Assessing the impacts of using energy balance models to estimate probabililty distributions of equilibrium climate sensitivity

Thursday, 18 December 2014
Chris E Forest1, Ashley Warner2, Klaus Keller2 and Andrei P Sokolov3, (1)Earth and Environmental Systems Institute, The Pennsylvania State University, University Park, PA, United States, (2)Pennsylvania State University Main Campus, University Park, PA, United States, (3)Massachusetts Institute of Technology, Joint Program on the Science and Policy of Global Change, Cambridge, MA, United States
Probability distributions for equilibrium climate sensitivity (ECS) are estimated using climate models that have a range of complexities. Here, we investigate the ability to identify ECS using low complexity models using two statistical methods. By using a climate model with intermediate complexity model to provide pseudo-observations with known climate system properties, we test whether the parameters for a low complexity model can be identified to yield similar model responses across a wide range of ECS values. In this work, the Diffusive Ocean Energy balance CLIMate model (DOECLIM) was calibrated to match the output from 639 simulations of the MIT Integrated Global System Model (IGSM), where each IGSM simulation has a different set of values for three key climate system properties: equilibrium climate sensitivity, vertical diffusivity of temperature anomalies and net aerosol forcing. The energy balance model estimates the globally averaged climate state based on simplified model physics. The IGSM represents the zonal mean state of the atmosphere and ocean using physics used in higher complexity models and produces hindcasts and projections that include internal climate variability. The DOECLIM parameters were estimated for each IGSM run to find the parameter settings for the simpler model that would best match the global mean surface temperature and the global-mean ocean heat content as simulated in the more complex model. When successful, this allows for the simpler model to be used as an emulator over a range of model parameter settings.
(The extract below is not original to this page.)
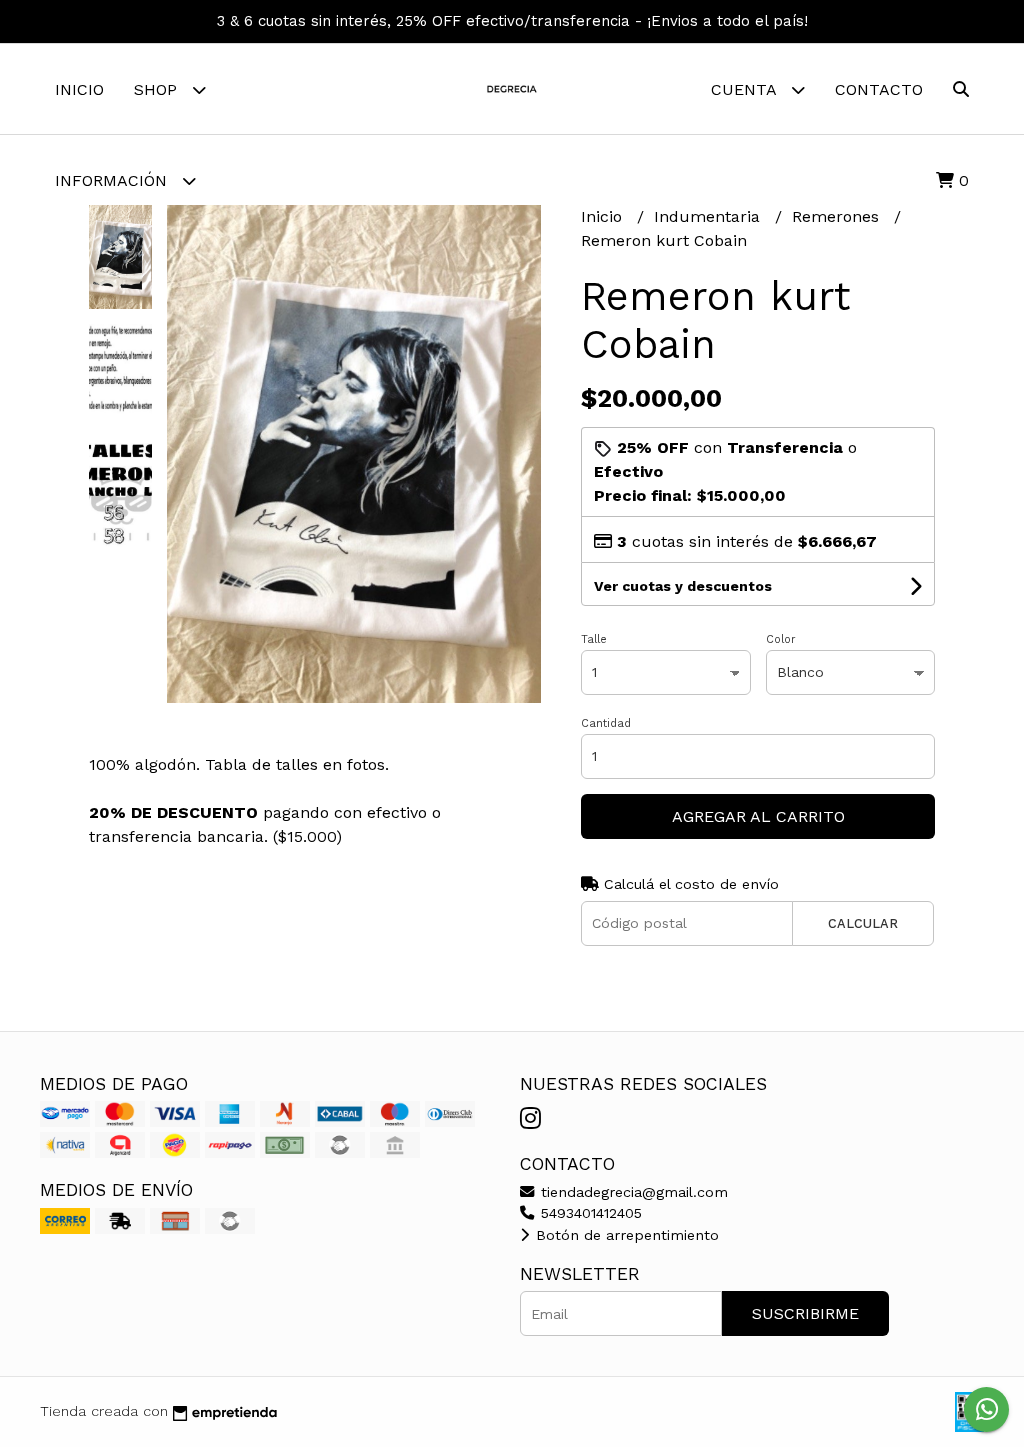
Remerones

Two statistical calibration techniques were used and compared. The first was Differential Evolution, a genetic algorithm that produces a single set of parameters providing best fit values; the second was a Markov Chain Monte Carlo method, which produces a joint probability distribution for the DOECLIM parameters. We analyzed the statistical skill, including potential biases, that exist when calibrating the energy balance model to IGSM output. In particular, the estimated DOECLIM ECS values tended to be lower than their corresponding IGSM values, particularly for runs with low ocean diffusivity. We will discuss these results in the context of other estimates of probability distributions for ECS that use similar energy balance models.